Not at all the "general will," then?
The Revolution devours its own children, they used to say. Let's not be taken in–the fact that people are dancing does not mean there is no aggression. We are seeing it in Libya. Yes, they are the same forces that change history. What is happening in North Africa is human, characteristic of man, and it is a wholly positive human force, the great beating heart that generates society and, without it, society would not exist. For sure, when it becomes a rule or an institution, it can become totalitarianism and terror.

What about the problem of declension, of which way to go?
When there is excitement, the problems vanish, but the question has to be asked: What institutions must we have? We cannot predict this. Whoever wins power will make a case against the old regime, perhaps with the excuse of punishing corruption. And the minorities, well positioned for surviving before, will have to find new spaces and new guarantees. The Christians, for example, are 10% of the population. Historically, for the "crushed" Christians, the only way was exile. I don't say they will be killed, but Islamists will force them to leave. The regimes that actually give better guarantees to minorities are oligarchies. Democracy, instead, demands the birth of direct, individual, personal respect.

In this dynamic, how important is the relationship with the West? Many have said that Facebook and Twitter are playing an important role.
For sure, they discover a "wealthy" model that enthralls them, but it's reductive. People believe that technology builds minds, but it does not. The Islamist movements were born in the 20th century, and the most backward form of Sharia was introduced in Iran, the most scientifically and technologically advanced country in the Middle East. We have not to accept the Enlightenment's equation which puts technical, scientific progress in parallel with moral progress. I can have maximum scientific progress and maximum barbarity at the same time. The champions of the Enlightenment believed they had reached the high point of modernity, but their guillotine was the highest point of barbarity. In America, they have the telephone and there are no revolutions there. There was revolution before the advent of the telephone. It is a structural question. The motor is the human heart.

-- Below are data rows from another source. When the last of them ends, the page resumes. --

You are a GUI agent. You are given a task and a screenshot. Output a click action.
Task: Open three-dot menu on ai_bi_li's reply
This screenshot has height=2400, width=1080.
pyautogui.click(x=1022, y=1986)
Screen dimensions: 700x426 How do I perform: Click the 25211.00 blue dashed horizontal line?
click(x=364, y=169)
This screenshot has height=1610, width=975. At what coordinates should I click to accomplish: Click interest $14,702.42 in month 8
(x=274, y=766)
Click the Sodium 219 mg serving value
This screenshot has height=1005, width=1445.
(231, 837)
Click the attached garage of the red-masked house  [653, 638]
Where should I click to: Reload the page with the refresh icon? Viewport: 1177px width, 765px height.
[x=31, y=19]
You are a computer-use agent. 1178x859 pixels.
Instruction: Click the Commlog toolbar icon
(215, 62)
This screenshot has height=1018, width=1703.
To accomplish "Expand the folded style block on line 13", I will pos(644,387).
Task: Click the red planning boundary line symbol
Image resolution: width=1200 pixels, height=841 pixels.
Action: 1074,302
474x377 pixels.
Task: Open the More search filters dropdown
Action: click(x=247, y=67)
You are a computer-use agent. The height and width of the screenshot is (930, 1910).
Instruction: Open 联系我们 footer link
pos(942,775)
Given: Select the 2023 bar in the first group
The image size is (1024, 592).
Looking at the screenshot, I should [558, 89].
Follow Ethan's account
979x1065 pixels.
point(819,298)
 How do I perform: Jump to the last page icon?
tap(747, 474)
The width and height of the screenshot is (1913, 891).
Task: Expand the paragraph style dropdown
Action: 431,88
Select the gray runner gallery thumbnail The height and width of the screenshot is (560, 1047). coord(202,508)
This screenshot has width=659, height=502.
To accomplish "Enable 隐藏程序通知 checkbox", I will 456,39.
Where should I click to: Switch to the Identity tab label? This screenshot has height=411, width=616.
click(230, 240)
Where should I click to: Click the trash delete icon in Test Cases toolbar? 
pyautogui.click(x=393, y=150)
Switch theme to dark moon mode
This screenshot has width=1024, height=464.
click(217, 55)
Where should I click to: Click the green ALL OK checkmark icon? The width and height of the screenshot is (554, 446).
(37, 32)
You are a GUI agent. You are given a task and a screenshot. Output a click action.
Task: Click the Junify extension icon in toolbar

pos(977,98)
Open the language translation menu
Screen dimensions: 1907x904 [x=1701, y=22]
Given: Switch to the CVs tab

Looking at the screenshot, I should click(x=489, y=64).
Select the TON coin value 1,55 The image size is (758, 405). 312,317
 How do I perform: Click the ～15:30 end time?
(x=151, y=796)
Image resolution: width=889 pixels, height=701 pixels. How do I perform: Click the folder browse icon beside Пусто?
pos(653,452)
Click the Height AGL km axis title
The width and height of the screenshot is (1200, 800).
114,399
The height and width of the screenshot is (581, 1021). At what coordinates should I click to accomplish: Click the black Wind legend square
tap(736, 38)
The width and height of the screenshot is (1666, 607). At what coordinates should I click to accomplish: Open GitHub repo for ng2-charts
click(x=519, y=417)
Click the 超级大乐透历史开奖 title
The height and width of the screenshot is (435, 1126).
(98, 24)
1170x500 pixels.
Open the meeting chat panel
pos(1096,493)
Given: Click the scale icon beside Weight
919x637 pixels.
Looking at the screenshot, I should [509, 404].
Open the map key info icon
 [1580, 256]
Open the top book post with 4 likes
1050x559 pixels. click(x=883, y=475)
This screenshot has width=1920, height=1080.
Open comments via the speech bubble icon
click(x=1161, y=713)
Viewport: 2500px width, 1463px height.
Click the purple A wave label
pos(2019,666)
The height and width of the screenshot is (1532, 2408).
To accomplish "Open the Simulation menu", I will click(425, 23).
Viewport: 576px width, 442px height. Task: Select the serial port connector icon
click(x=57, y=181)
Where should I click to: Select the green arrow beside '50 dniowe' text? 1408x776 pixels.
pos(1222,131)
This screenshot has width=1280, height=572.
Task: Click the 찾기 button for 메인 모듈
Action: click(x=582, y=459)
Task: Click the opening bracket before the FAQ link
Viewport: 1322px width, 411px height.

Is the drive always positive?
I have considered it so. All in all, these people you see on the streets are people who love themselves and love each other. It's dangerous, of course; tensions can arise–it happens in couples, and can end in divorce.

Why does much analysis pass over this aspect?
It's the world we live in, where the human soul is replaced with chemistry. I am irritated when people talk of love and bring in "oxytocin and testosterone"–they don't speak of feelings any more. It's a culture that reduces even what is happening in Egypt, in Libya, and in Bahrain. This is a political culture that does away with the heart's reasons. It is economistic; it calculates only costs and profits. That human tumult that annoys is put aside, because you think it's what you have in mind, but you can't apply the rules of democracy if you don't start off from the tumult.